Output range, inclusive: from the line containing "The height and width of the screenshot is (1539, 1150)." to the line containing "Turn on the". Restate those lines from the data below word for word and only those.

(Extracted data entries)
━━━━━━━━━━━━━━━━

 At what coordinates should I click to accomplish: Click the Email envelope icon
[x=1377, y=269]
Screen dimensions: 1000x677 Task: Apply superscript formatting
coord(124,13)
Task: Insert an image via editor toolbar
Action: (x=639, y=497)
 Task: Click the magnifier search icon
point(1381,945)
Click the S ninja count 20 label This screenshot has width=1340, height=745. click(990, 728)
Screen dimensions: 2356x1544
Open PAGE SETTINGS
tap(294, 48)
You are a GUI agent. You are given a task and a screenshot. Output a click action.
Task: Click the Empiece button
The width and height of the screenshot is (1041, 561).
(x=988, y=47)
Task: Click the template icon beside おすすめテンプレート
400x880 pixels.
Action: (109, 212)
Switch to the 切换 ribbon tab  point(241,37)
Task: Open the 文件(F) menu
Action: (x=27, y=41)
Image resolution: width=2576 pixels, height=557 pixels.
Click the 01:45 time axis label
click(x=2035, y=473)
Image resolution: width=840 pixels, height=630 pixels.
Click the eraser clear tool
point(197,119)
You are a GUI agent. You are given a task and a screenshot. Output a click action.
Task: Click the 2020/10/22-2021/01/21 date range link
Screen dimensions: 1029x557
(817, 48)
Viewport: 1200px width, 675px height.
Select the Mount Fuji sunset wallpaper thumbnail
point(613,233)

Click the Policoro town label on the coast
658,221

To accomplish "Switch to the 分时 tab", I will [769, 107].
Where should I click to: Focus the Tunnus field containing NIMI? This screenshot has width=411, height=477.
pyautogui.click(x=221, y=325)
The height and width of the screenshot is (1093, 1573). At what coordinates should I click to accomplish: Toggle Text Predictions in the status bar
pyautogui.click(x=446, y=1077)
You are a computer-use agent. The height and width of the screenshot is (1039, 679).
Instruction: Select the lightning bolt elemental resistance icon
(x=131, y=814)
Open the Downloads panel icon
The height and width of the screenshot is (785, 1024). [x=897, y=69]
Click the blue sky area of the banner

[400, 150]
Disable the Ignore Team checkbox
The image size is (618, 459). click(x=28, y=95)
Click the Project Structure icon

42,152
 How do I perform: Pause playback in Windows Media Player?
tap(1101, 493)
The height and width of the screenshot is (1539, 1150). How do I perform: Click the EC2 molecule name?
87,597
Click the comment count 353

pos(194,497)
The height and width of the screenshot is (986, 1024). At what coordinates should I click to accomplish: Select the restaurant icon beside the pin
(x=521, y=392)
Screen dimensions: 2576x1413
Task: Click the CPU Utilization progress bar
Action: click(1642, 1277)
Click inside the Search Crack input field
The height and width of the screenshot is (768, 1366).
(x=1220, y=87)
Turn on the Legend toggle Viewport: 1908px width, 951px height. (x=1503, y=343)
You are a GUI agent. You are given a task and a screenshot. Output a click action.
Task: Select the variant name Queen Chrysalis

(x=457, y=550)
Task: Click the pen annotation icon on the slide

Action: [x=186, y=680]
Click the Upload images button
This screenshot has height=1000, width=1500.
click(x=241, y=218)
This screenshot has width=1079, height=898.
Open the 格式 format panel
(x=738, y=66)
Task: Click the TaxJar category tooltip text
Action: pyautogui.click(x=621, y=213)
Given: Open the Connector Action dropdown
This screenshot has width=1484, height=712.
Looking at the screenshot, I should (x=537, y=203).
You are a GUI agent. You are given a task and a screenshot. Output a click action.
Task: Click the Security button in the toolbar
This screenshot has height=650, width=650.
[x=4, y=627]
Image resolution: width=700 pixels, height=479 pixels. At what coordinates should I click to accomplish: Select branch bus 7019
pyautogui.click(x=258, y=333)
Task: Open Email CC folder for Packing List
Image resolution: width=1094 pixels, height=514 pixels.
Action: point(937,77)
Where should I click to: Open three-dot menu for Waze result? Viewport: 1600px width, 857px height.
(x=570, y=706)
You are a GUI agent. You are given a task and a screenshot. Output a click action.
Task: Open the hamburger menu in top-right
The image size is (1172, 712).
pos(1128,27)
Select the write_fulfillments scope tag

━━━━━━━━━━━━━━━━

(TASK SOLUTION)
The height and width of the screenshot is (1539, 1150). How do I perform: Click the EC2 molecule name?
87,597
Click the comment count 353

pos(194,497)
The height and width of the screenshot is (986, 1024). At what coordinates should I click to accomplish: Select the restaurant icon beside the pin
(x=521, y=392)
Screen dimensions: 2576x1413
Task: Click the CPU Utilization progress bar
Action: click(1642, 1277)
Click inside the Search Crack input field
The height and width of the screenshot is (768, 1366).
(x=1220, y=87)
Turn on the Legend toggle Viewport: 1908px width, 951px height. (x=1503, y=343)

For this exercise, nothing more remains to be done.